Karl Marx has often been cited as the source of the derogatory comment concerning Southern Slavs to be "ethnic trash."  I myself have used the refernce in a published work.  Last night, I came across a minor refernce that indicated this attributation was not entirely correct and spend far longer than I perhaps should have searching for the source of the quote in its original language.

Marx may well do to share the credit/blame, but it was Fredrich Engels who actually wrote it.

In January, 1849, the tract Der magyarische Kampf ("The Magyar Struggle") was published in Neue Rheinische Zeitung (n.194, v.13), authored by Fredrich Engels (not Karl Marx, bless his long gray beard).  A paragraph midway through begins:

So in Östreich die panslawistischen Südslawen, die weiter nichts sind als der Völkerabfall einer höchst verworrenen tausendjährigen Entwicklung.

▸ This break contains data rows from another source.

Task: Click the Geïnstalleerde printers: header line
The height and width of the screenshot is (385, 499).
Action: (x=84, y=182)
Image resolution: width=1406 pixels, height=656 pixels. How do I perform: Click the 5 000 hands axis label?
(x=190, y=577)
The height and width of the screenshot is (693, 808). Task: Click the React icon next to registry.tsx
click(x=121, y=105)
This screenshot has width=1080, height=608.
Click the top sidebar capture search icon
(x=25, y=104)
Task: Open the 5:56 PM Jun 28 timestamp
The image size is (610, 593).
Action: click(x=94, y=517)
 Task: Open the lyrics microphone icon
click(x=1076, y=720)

Previous to this the term Völkerabfälle had already been uused.  In this instance, the term is slightly changed due to context, Völkerabfall.

The beginning of the sentence would be: "…the pan-Slavist Southern Slavs, who are nothing but people's waste/racial refuse/ethnic trash…"

Literally, this mean's "people's waste."

In the local language about who it concerns this term can be translated to naroda otpada.  If we take it to mean (and the translation would not be inaccurate) ethnic trash, the local tongue would have it be etničkih smeće.




So, the always eloquent (notice the switch to sarcastic font there) Fredrich Engels, is actually calling the Serbs, Bosnians, Croats, Albanians, and their neighbors, human shit.


Don't think that it is above ideological philosophers to use vulgar terms.  Engels and Marx were, after all, discussing genocide at a time when that word had yet been coined.